[Source data]
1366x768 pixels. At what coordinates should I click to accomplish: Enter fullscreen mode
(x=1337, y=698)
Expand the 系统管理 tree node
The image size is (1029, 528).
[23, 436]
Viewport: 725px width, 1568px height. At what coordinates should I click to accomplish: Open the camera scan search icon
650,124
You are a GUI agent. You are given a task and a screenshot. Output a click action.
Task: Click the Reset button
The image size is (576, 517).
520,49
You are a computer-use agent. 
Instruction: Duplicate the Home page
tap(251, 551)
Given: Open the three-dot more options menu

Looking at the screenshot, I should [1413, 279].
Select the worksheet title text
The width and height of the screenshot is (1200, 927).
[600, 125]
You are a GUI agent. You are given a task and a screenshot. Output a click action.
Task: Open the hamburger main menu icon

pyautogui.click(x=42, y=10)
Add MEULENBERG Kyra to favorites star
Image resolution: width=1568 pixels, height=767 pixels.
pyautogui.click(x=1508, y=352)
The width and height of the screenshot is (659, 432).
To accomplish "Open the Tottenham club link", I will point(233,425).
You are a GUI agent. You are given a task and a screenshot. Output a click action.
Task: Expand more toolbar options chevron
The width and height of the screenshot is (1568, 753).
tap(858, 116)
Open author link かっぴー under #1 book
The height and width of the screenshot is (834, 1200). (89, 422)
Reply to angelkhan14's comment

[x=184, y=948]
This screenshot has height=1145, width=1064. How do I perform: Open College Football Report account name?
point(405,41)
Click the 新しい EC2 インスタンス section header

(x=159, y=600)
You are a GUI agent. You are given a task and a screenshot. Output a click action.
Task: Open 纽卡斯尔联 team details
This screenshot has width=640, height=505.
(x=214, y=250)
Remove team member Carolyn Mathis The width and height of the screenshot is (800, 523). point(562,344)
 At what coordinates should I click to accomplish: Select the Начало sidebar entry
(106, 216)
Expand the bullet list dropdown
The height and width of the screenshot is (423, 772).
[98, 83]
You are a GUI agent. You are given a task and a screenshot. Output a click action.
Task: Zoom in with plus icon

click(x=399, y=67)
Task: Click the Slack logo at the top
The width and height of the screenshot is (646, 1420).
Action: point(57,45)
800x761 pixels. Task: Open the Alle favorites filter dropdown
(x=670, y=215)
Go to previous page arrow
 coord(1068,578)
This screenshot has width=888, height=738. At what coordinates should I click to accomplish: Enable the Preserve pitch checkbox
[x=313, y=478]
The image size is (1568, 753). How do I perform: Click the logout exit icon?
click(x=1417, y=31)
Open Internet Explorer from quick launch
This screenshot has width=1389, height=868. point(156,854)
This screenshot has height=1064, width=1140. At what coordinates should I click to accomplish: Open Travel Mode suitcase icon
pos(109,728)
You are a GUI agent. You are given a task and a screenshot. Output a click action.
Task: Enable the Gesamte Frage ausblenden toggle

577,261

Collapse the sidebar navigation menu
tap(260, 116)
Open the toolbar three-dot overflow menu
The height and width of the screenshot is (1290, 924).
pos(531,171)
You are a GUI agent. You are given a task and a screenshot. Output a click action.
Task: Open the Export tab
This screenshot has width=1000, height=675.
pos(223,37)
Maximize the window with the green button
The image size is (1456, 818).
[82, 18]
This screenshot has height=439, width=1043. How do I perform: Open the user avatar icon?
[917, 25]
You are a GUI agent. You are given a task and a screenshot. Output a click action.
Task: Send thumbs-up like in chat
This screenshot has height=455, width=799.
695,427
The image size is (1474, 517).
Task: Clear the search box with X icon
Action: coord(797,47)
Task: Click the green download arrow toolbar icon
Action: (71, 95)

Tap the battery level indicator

> ASSIGNED TASK:
Collect every line from the records above that contains the word "team".

> RESPONSE:
Task: Open 纽卡斯尔联 team details
Remove team member Carolyn Mathis The width and height of the screenshot is (800, 523). point(562,344)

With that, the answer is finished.